The World Health Organization welcomes the sublicense agreement, the first of its kind to be signed under the auspices of the WHO’s COVID-19 Technology Access Pool (C-TAP) initiative. C-TAP was set up in 2020 to facilitate the timely, equitable and affordable access to COVID-19 health products.
The new agreement builds on a licensing agreement announced by WHO and MPP last year with Spain’s National Research Council (CSIC). The non-exclusive sublicense allows Biotech to manufacture and commercialize CSIC’s COVID-19 serological test worldwide.
“The most effective way to get – and keep – ahead of COVID-19 is to keep testing,” said Dr Tedros Adhanom Ghebreyesus, WHO Director-General. “This new agreement means we can take advantage of untapped manufacturing capacity so more people in more countries can have easier access to affordable diagnostics.”
The test effectively checks for the presence of anti-SARS-CoV-2 antibodies developed either in response to a COVID-19 infection or to a vaccine. The agreement covers all related patents and the biological material needed to manufacture the test. CSIC will provide all know-how to Biotech as well as training. The license will be royalty-free for low- and middle-income countries and will remain valid until the date the last patent expires.

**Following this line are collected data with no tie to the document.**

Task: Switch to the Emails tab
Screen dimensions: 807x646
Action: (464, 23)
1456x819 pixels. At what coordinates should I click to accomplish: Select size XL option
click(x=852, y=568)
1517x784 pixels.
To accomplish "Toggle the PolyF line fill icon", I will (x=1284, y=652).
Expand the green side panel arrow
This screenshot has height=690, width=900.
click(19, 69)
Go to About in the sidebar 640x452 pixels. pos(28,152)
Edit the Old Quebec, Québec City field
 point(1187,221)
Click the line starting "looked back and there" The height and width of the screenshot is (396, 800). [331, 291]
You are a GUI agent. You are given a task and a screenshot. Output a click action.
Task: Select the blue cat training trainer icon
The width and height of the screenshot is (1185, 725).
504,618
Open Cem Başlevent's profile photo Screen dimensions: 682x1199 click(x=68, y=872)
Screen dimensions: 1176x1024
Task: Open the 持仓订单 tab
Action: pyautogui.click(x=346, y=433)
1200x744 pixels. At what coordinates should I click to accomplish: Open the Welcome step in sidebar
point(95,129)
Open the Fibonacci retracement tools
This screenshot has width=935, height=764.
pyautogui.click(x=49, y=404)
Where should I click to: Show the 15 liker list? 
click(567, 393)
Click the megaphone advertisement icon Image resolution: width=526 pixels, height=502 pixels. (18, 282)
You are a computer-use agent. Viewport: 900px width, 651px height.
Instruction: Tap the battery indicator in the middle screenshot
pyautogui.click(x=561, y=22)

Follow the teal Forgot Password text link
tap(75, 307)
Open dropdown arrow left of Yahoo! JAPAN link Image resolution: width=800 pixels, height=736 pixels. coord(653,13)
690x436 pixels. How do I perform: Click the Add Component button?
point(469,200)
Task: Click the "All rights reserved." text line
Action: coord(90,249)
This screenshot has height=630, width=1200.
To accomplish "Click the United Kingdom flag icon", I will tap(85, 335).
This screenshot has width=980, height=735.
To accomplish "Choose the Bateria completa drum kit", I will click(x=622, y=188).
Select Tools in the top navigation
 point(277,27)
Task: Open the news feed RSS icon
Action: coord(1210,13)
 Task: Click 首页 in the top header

“BioTech Africa is honored to have been selected to be the first biotechnology company in Africa to collaborate with C-TAP in order to facilitate the local manufacture of affordable COVID-19 surveillance devices,” said Jenny Leslie, Biotech Africa Chief Operations Officer.
“This recognition is a product of our perseverance and dedication to become a global player in the manufacture of the highest quality recombinant proteins. The signing of this agreement emphasizes the company’s ongoing goal to support diagnostics needs around the world,” Leslie said.
“We are thrilled to see the COVID-19 Technology Access Pool initiative bearing fruits with the goal of providing equitable access to life-saving health products for the world´s most vulnerable people,” said Charles Gore, MPP Executive Director.
Launched in 2020 by the WHO Director-General and the President of Costa Rica, and supported by 44 WHO Member States, C-TAP aims to facilitate timely, equitable and affordable access to COVID-19 health products by boosting their production and supply through open, non-exclusive licensing agreements.
The C-TAP platform provides a global one-stop-shop for developers of COVID-19 therapeutics, diagnostics, vaccines and other priority health technologies to share knowledge and data and license their intellectual property to additional manufacturers through public health-driven, voluntary, non-exclusive and transparent licenses.
By pooling technologies, developers of COVID-19 health products can boost manufacturing capacity in all regions and expand access to life-saving tools.